The 2nd grade welcomed two members of a digital literacy team out of American University’s Polarization and Extremism Research and Innovation Lab (PERIL) for an hour-long program to train students to evaluate online sources and spot misinformation. Kesa White and Laura Kralicky of the Developing and Using Critical Comprehension (D.U.C.C.) program taught students how to “quack down on misinformation.”
The award-winning curriculum, which won recognition from the U.S. Department of Homeland Security in its Invent2Prevent competition, aims to make children less vulnerable and less likely to engage with extremist content online. Students develop both critical thinking and emotional intelligence skills needed to identify dangerous behaviors online.

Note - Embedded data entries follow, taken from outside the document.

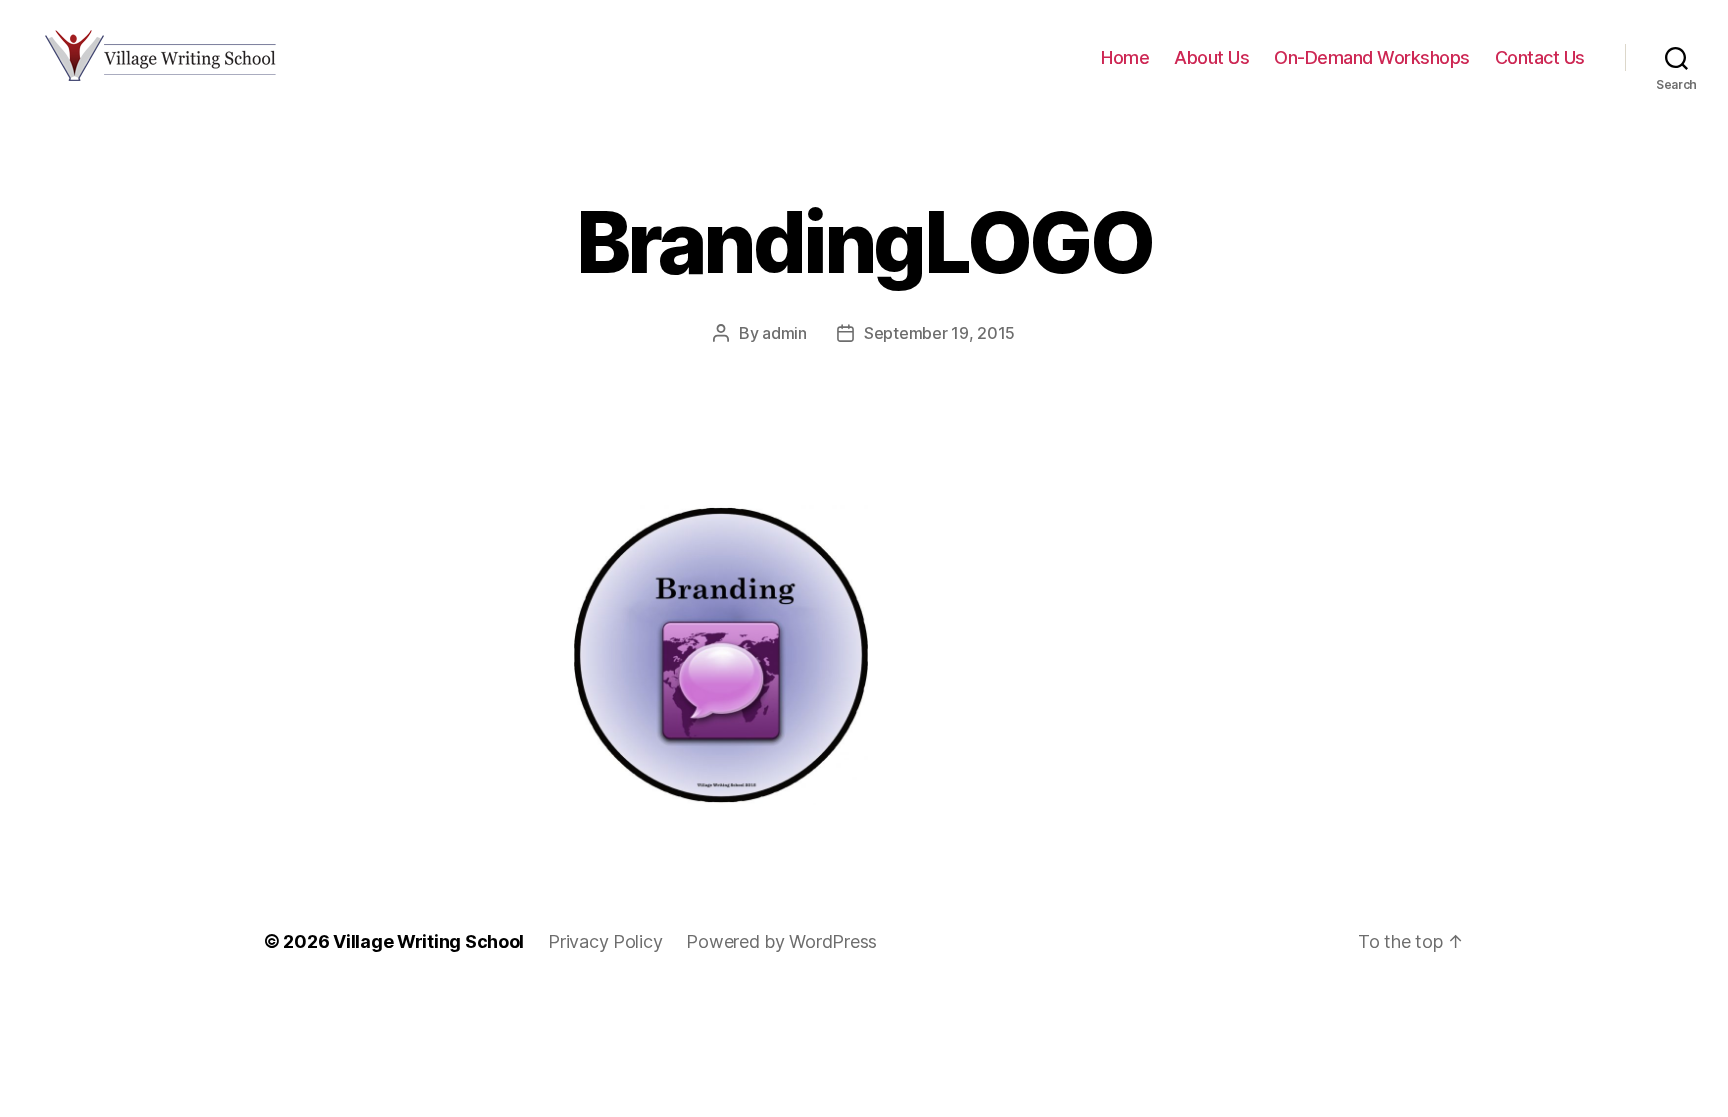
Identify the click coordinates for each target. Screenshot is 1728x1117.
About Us (1211, 57)
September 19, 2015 (939, 333)
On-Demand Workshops (1372, 57)
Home (1125, 57)
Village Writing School (428, 941)
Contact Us (1540, 57)
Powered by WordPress (781, 941)
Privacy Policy (605, 941)
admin (784, 333)
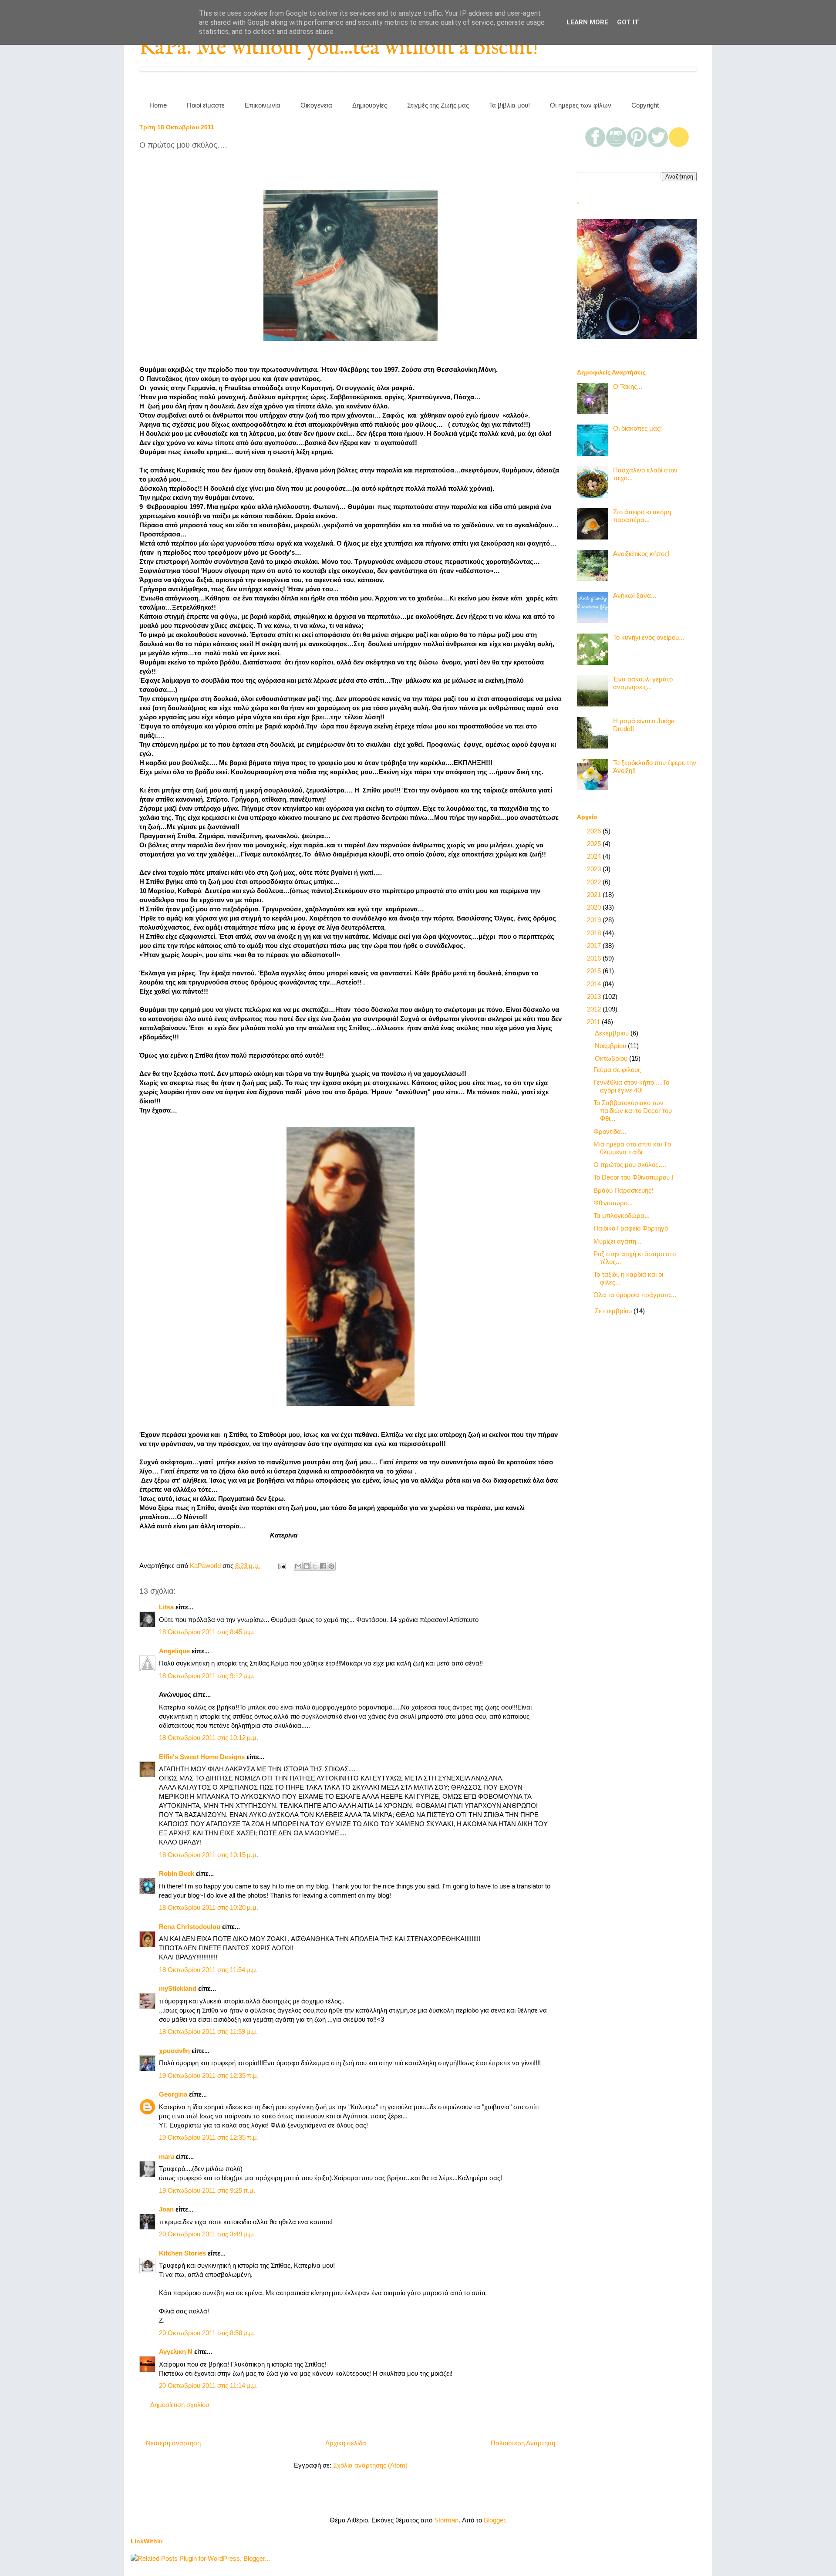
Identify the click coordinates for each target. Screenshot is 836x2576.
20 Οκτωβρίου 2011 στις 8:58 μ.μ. (207, 2333)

The animation Daniel’s First Day introduced them to the harmful impact of spreading misinformation. The students quickly caught on to the key messages of the program—be wary of scams, evaluate sources, avoid assumptions, and involve trusted adults when unsure.

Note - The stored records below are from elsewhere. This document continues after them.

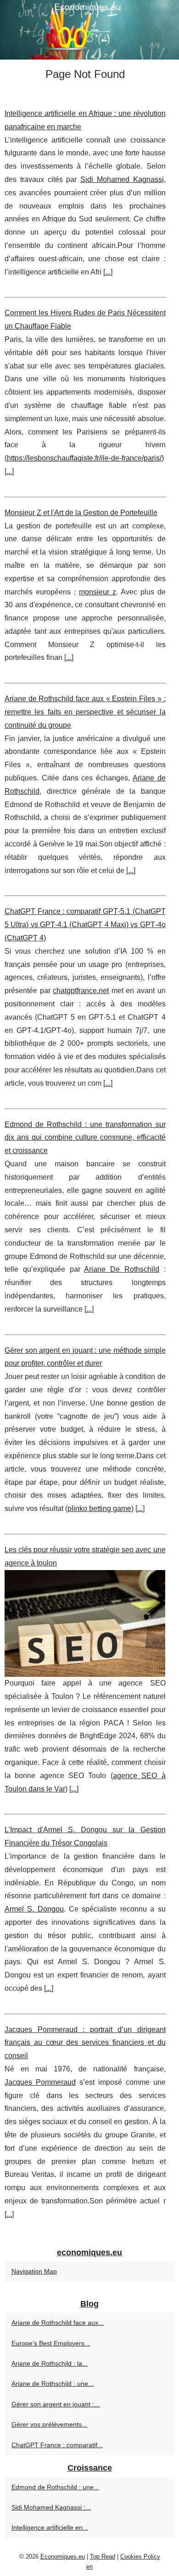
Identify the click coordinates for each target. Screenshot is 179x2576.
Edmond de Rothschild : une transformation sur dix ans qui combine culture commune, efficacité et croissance (85, 1137)
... (108, 272)
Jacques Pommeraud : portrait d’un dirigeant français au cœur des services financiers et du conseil (85, 2043)
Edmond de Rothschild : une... (55, 2487)
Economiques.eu (62, 2556)
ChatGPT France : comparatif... (57, 2445)
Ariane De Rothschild (121, 1269)
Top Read (102, 2556)
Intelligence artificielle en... (49, 2527)
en (89, 2566)
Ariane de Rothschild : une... (52, 2383)
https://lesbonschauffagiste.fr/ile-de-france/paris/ (84, 458)
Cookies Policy (140, 2556)
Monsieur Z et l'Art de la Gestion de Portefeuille (81, 512)
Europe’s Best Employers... (50, 2343)
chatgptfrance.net (81, 990)
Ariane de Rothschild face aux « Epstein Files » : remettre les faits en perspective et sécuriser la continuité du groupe (85, 712)
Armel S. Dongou (34, 1909)
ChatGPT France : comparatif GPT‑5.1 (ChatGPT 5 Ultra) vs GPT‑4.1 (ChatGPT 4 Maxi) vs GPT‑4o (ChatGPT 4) (85, 924)
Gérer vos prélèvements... (49, 2424)
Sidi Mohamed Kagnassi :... (51, 2507)
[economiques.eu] (89, 30)
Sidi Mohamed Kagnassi (122, 179)
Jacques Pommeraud (40, 2082)
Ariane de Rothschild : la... (49, 2363)
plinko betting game (99, 1508)
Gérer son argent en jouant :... (55, 2404)
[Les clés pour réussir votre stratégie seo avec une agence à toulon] (85, 1623)
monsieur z (97, 592)
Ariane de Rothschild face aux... (57, 2322)
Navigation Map (34, 2271)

“We talked about misinformation and how you shouldn’t listen to all the sources you see,” said Miriam ’33, who stopped by the GDS LMS lobby to discuss D.U.C.C. with classmate Amelia ’33. “It could be made by someone lying on the couch. In that case, it may not be true, unless they are an expert, who likes working on couches.”
Their conversation was part “Kids Say the Darndest Things” and part assessment for GDS’s innovation team to gauge what students might remember about the program several weeks later.

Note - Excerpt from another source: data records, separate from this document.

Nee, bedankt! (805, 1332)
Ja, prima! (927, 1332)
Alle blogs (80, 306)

“They told us that you shouldn’t assume things about other people that you find online until you know it’s absolutely true,” Amelia added. “We also looked at different scenarios.”
“Scenarios” seems to be one of those words that give 2nd graders a thrill to say aloud. Amelia didn’t hold back. “In the scenarios, they said, ‘Which should we believe? Should we believe the ‘DucksAreDumb.com’ website or Nat Geo Kids?”
Miriam said, “We talked about sources that everyone writes versus ones that experts write. We compared PBS Kids to TikTok, and in the end, we figured out that PBS Kids is more trustworthy. TikTok can easily trick someone. PBS only allows experts to make their website.”
Before dashing off, library books in hand, to rejoin their class, they got to “the big question.”
Should kids be learning this? Why or why not?
“It’s important to know about this,” Amelia said, “so if you see things online and you don’t know if it's true or not true, you can ask an adult to get more information.”
“Another thing about the big question,” Miriam added, “well…let’s say that there is a problem and you look it up online. You search “Is ___ true about [a person]?” and you find fake information. It might make them sad even if they know it’s not true. Other people might think it is true. That’s a problem.”
The invitation to PERIL’s team came from GDS’s innovation and computer science department chair Elvin Peprah, who reached out to the D.U.C.C team following Digital Citizenship Week. Ultimately, GDS had the privilege of hosting the first in-classroom run of the curriculum, which had previously only been through research trials outside of a classroom setting. AU’s PERIL lab also has an ongoing partnership with GDS’s Civic Lab Fellowship for High School students.